• _Task goal_
From the records, pick out and copy each line containing "this".

Stored items:
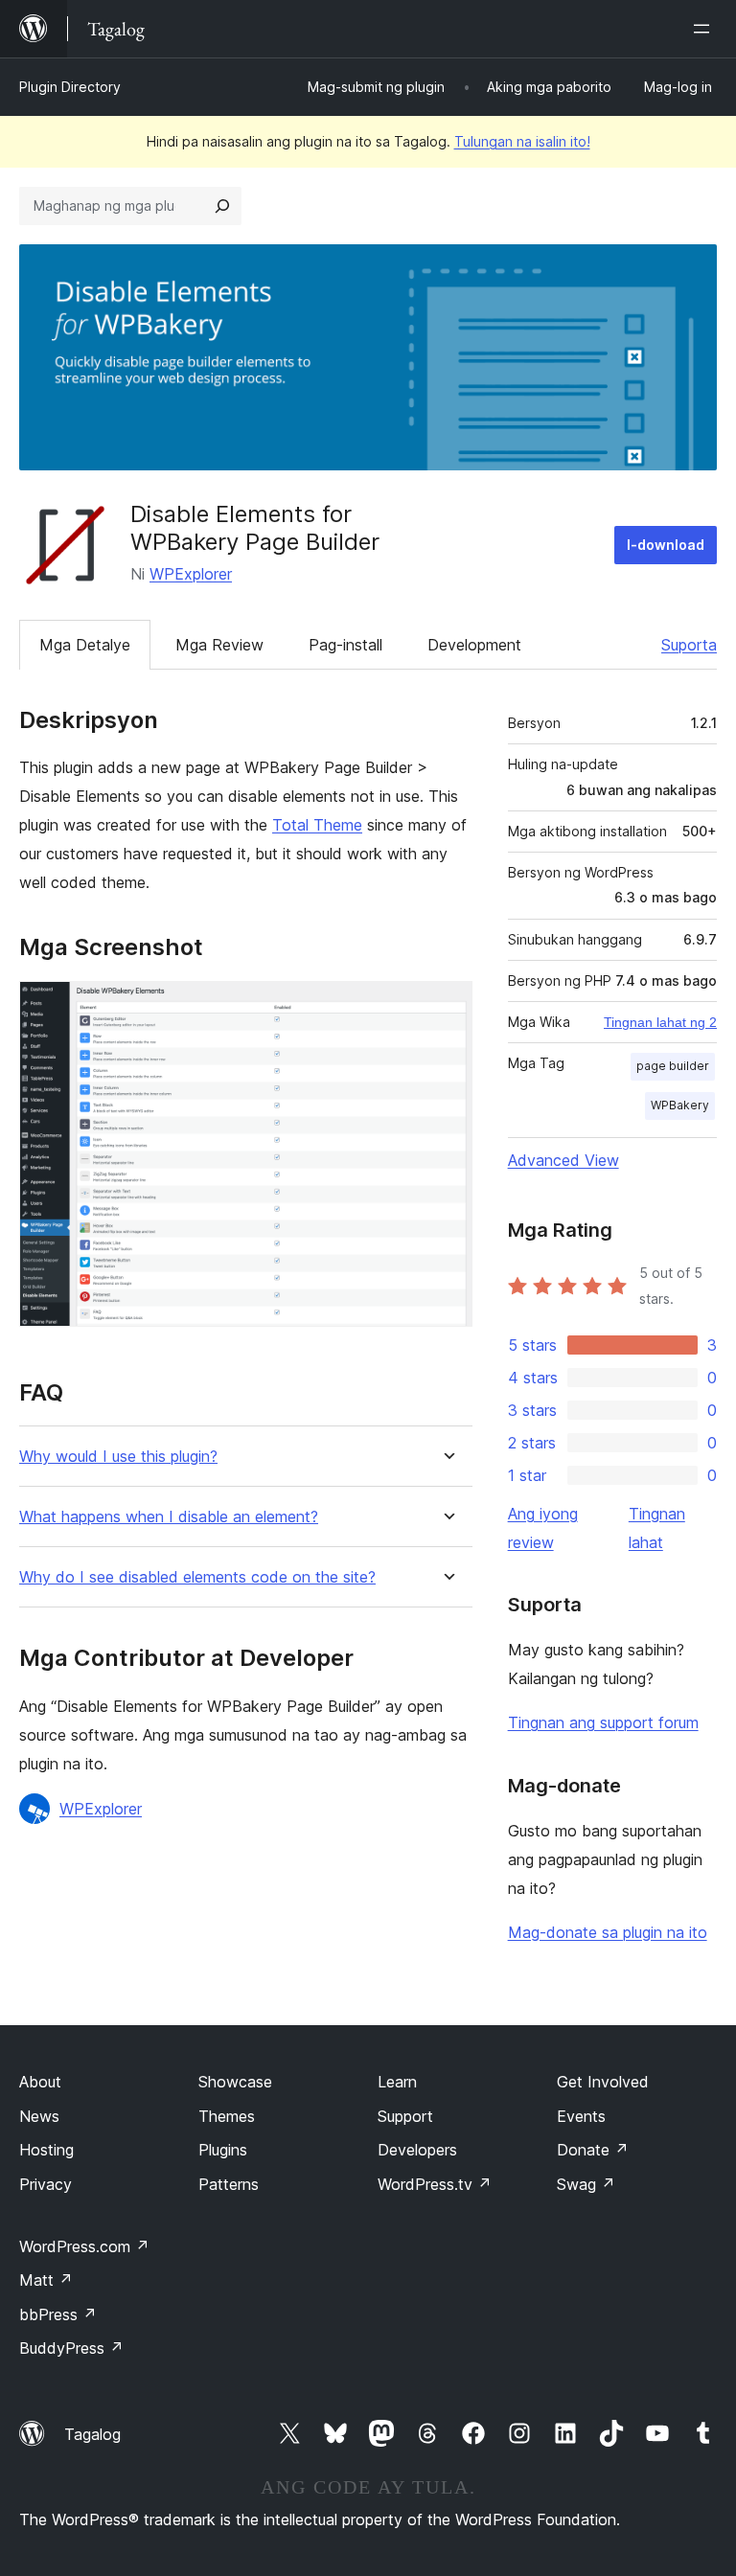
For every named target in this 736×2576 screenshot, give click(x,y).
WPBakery (680, 1105)
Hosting (46, 2149)
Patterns (228, 2184)
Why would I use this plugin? (118, 1457)
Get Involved (603, 2081)
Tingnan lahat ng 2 (660, 1022)
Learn (397, 2081)
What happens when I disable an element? (168, 1517)
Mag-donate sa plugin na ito (607, 1932)
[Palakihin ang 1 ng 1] (446, 1006)
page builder (672, 1066)
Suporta (689, 644)
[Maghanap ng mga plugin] (222, 206)
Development (474, 644)
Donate (593, 2149)
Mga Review (219, 644)
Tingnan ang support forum (603, 1722)
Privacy (45, 2184)
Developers (417, 2149)
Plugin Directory (70, 87)
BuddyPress (71, 2348)
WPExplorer (191, 573)
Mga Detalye (84, 644)
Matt (46, 2280)
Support (405, 2116)
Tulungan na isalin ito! (522, 141)
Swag (586, 2184)
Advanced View (563, 1160)
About (40, 2081)
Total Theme (317, 824)
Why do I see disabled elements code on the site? (197, 1577)
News (39, 2116)
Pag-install (345, 644)
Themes (226, 2116)
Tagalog (92, 2434)
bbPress (58, 2314)
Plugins (222, 2149)
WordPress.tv (435, 2184)
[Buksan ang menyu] (705, 28)
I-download (665, 544)
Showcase (235, 2081)
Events (581, 2116)
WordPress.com (84, 2246)
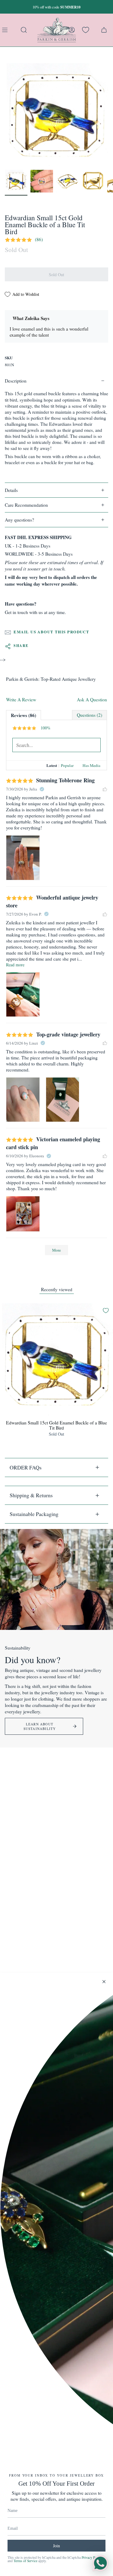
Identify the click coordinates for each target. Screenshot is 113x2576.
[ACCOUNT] (71, 30)
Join (56, 2546)
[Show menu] (6, 30)
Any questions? (19, 520)
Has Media (91, 765)
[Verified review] (41, 789)
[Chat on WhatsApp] (100, 2563)
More (56, 1250)
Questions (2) (89, 715)
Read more (15, 965)
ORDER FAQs (26, 1467)
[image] (23, 857)
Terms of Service (25, 2560)
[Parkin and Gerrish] (56, 30)
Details (11, 490)
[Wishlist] (85, 30)
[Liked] (105, 789)
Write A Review (21, 700)
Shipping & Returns (31, 1495)
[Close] (104, 1982)
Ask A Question (92, 700)
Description (16, 381)
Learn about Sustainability (40, 1726)
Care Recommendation (26, 505)
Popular (67, 765)
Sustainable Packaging (34, 1513)
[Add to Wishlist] (106, 1310)
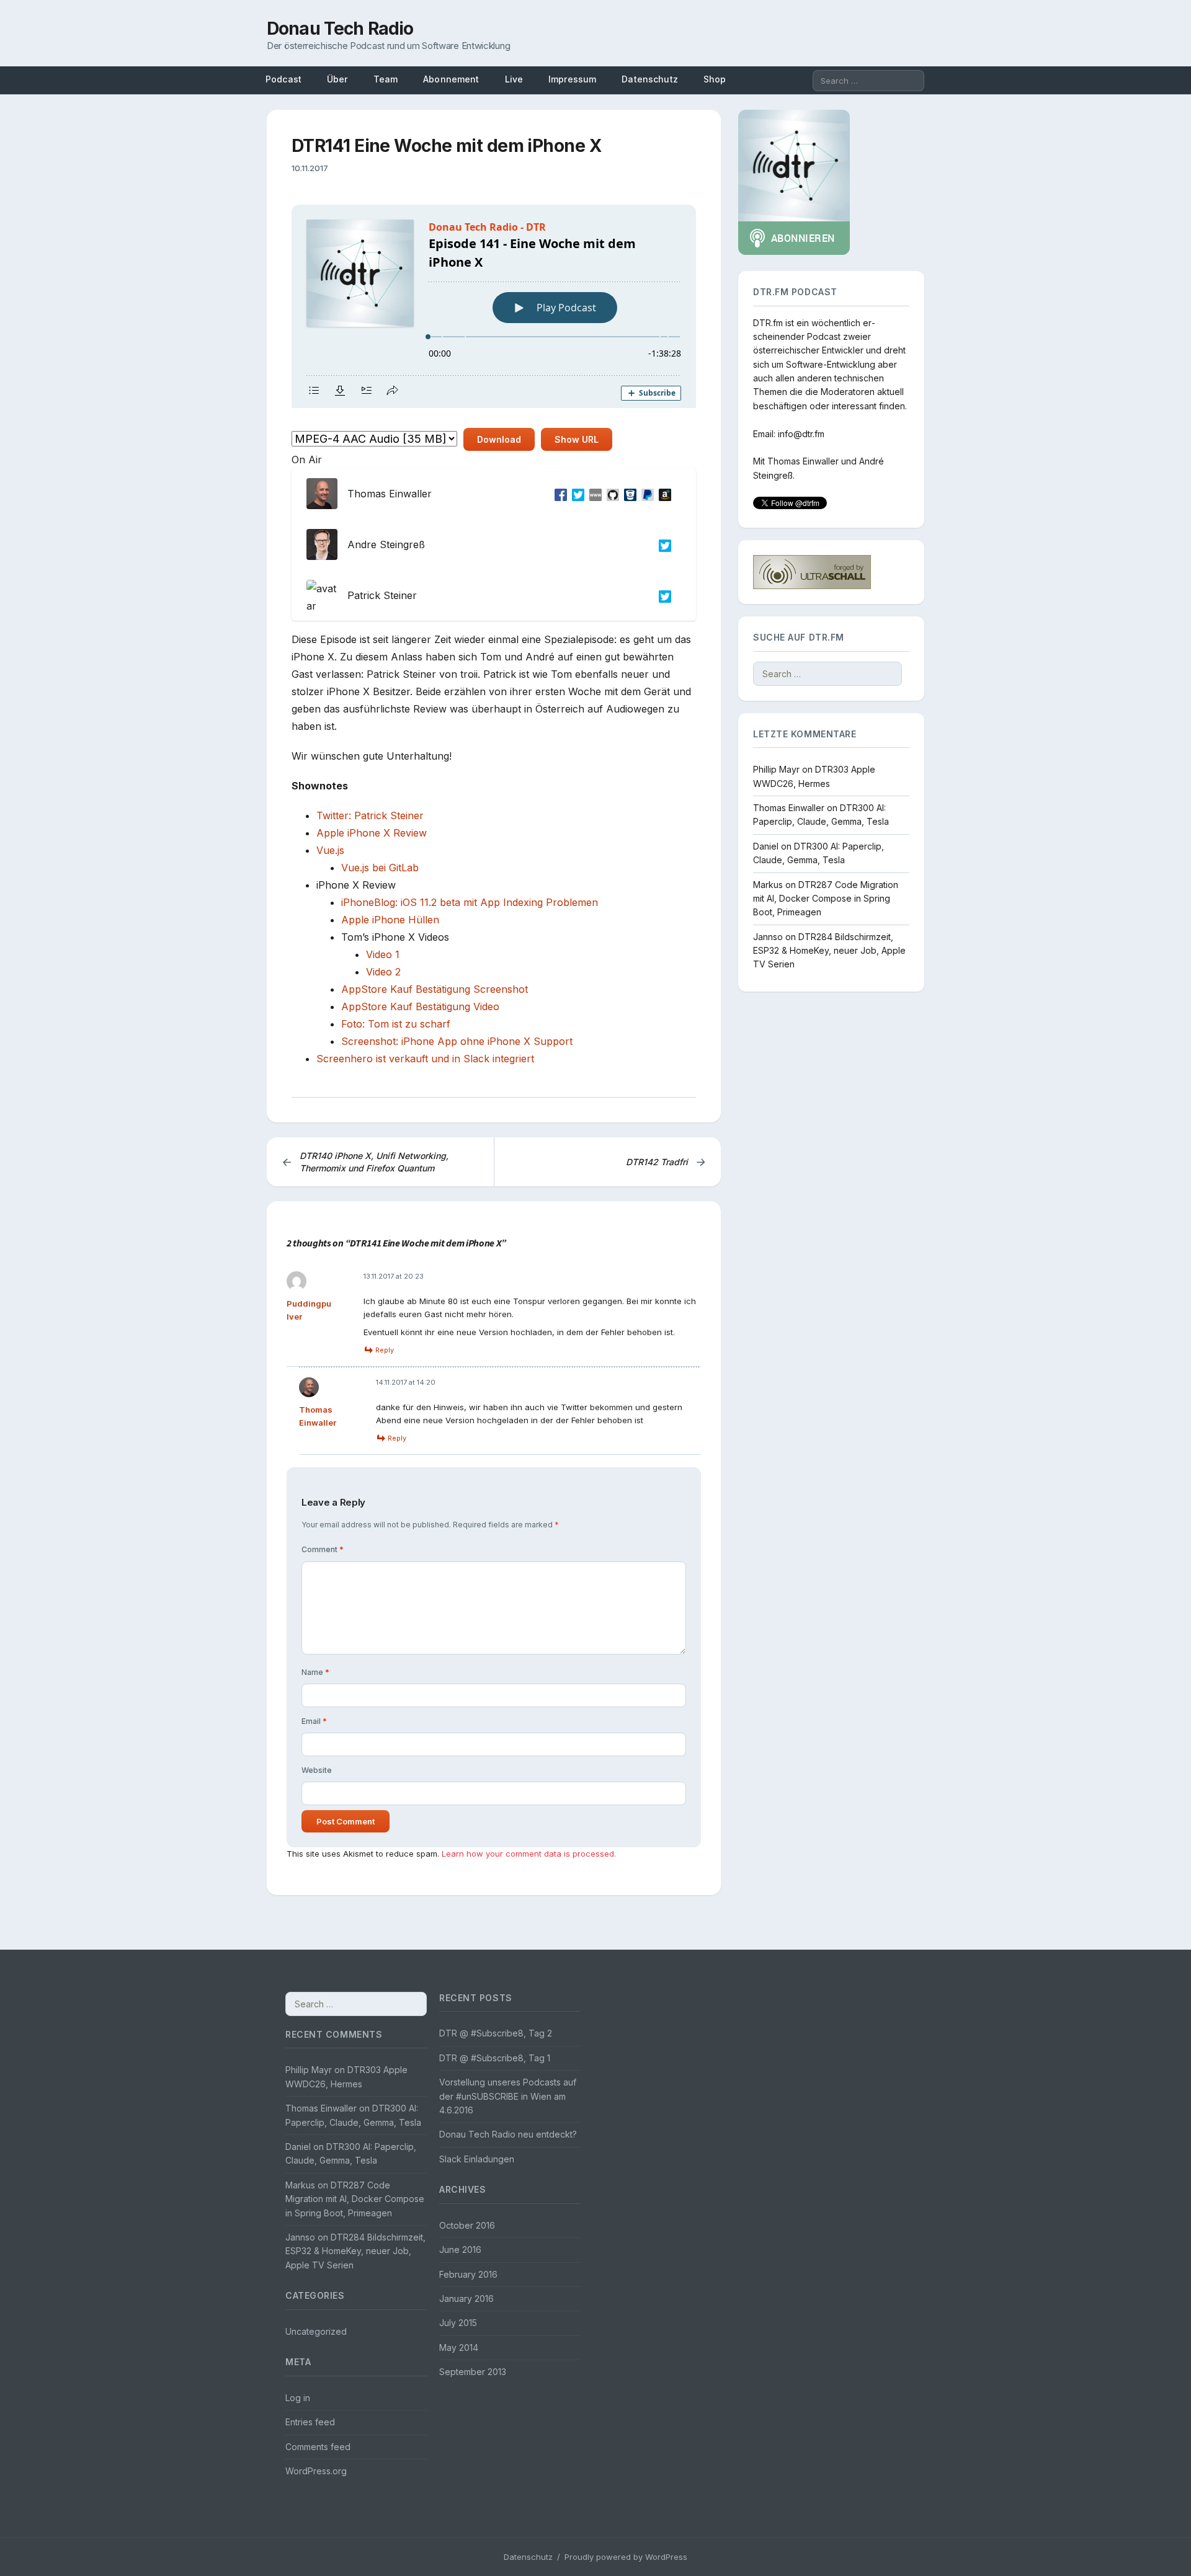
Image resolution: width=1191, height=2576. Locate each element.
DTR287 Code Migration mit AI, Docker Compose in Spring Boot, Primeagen (825, 898)
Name (315, 1672)
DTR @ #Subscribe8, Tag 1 (494, 2058)
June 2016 (460, 2249)
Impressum (572, 79)
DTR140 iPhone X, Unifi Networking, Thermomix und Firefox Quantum (365, 1161)
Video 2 (383, 972)
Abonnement (451, 79)
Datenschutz (650, 79)
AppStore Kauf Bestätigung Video (420, 1006)
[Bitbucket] (627, 493)
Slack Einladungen (476, 2159)
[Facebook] (558, 493)
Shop (714, 79)
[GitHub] (610, 493)
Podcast (283, 79)
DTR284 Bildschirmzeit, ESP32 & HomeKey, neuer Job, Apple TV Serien (829, 950)
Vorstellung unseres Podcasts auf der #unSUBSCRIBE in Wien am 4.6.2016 (507, 2096)
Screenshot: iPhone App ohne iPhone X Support (457, 1041)
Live (514, 79)
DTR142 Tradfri (666, 1161)
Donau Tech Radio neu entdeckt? (508, 2134)
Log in (297, 2397)
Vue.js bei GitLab (380, 867)
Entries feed (310, 2422)
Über (337, 79)
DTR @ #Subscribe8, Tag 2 (495, 2033)
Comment (322, 1549)
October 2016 (467, 2225)
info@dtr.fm (801, 434)
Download (499, 439)
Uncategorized (316, 2331)
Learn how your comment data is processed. (529, 1854)
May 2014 (458, 2347)
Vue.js (330, 850)
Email (314, 1721)
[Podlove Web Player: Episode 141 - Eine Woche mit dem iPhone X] (494, 306)
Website (316, 1770)
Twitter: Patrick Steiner (370, 815)
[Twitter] (575, 493)
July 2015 (458, 2322)
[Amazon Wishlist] (662, 493)
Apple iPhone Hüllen (390, 919)
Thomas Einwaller (803, 461)
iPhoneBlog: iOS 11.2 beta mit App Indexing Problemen (469, 902)
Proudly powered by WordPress (625, 2557)
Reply (384, 1350)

• _Task answer_
For every named target in this 736×2576 screenshot, give click(x,y).
Why would I use this plugin? (118, 1457)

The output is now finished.